Muscat – Oman’s budget deficit and government debt rose sharply in 2020 but are projected to improve considerably over the medium-term with the implementation of the sultanate’s Medium-Term Fiscal Balance Plan, the International Monetary Fund (IMF) said.
‘The sultanate’s fiscal deficit widened to 19.3 per cent of GDP in 2020 but it is projected to decline to -2.4 per cent in 2021 and a surplus in 2022,’ the IMF said in a statement on Sunday. The executive board of the IMF has concluded the Article IV Consultation with Oman.
According to the IMF, Oman’s central government debt rose to 81.2 per cent of GDP last year but is expected to decline sharply over the medium term.
‘Fiscal consolidation and higher oil prices are projected to narrow the current account deficit to -6.2 per cent in 2021 and -0.6 per cent in 2026,’ it said.
As per the IMF’s estimates, Oman’s real GDP – which contracted by 2.8 per cent in 2020 – is expected to grow by 2.5 per cent this year and by 2.9 per cent in 2022.
The fund, however, said that there are substantial uncertainties around the outlook, with downside risks dominating.
‘On the downside, COVID-19 variants would prolong the impact of the pandemic. Tighter global financial conditions could worsen the fiscal and external positions.’
‘On the upside, a strong rollout of vaccination, higher oil prices, and continued implementation of structural reforms would considerably improve the outlook,’ the IMF added.

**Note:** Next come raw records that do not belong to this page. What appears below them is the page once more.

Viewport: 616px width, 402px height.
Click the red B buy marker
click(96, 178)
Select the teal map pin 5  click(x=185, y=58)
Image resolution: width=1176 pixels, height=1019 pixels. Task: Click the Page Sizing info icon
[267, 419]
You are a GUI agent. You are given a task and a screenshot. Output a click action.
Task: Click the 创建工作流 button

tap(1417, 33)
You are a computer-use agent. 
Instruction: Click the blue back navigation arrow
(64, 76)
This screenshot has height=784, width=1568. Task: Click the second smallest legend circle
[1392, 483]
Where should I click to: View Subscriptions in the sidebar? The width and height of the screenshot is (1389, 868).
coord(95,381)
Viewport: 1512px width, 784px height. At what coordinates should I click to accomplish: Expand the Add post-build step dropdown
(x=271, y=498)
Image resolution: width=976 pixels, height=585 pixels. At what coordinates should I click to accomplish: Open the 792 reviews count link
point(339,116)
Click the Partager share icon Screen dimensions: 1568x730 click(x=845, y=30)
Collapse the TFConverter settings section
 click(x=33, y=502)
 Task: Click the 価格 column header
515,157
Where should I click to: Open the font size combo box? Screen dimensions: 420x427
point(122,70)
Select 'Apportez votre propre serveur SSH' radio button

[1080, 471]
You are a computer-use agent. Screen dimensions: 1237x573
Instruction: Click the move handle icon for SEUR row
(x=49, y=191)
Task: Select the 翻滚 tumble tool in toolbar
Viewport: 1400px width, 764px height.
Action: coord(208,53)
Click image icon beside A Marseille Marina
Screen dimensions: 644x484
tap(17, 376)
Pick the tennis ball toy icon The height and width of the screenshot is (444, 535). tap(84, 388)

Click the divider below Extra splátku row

The executive directors of the IMF commended the Omani authorities’ swift and well-coordinated policy actions to address the health and economic effects of the COVID-19 pandemic.
Looking ahead, the IMF emphasised that the sultanate’s macroeconomic policies should remain supportive until the recovery is fully entrenched and underscored providing additional time-bound and targeted policy measures for hard-hit sectors and households if needed.
‘The directors welcomed recent progress in structural reforms aiming at boosting non-hydrocarbon sector growth and supporting external sustainability. Priority should be given to improving flexibility in the labour market, promoting employment in the private sector, and further encouraging female labour participation,’ the IMF said.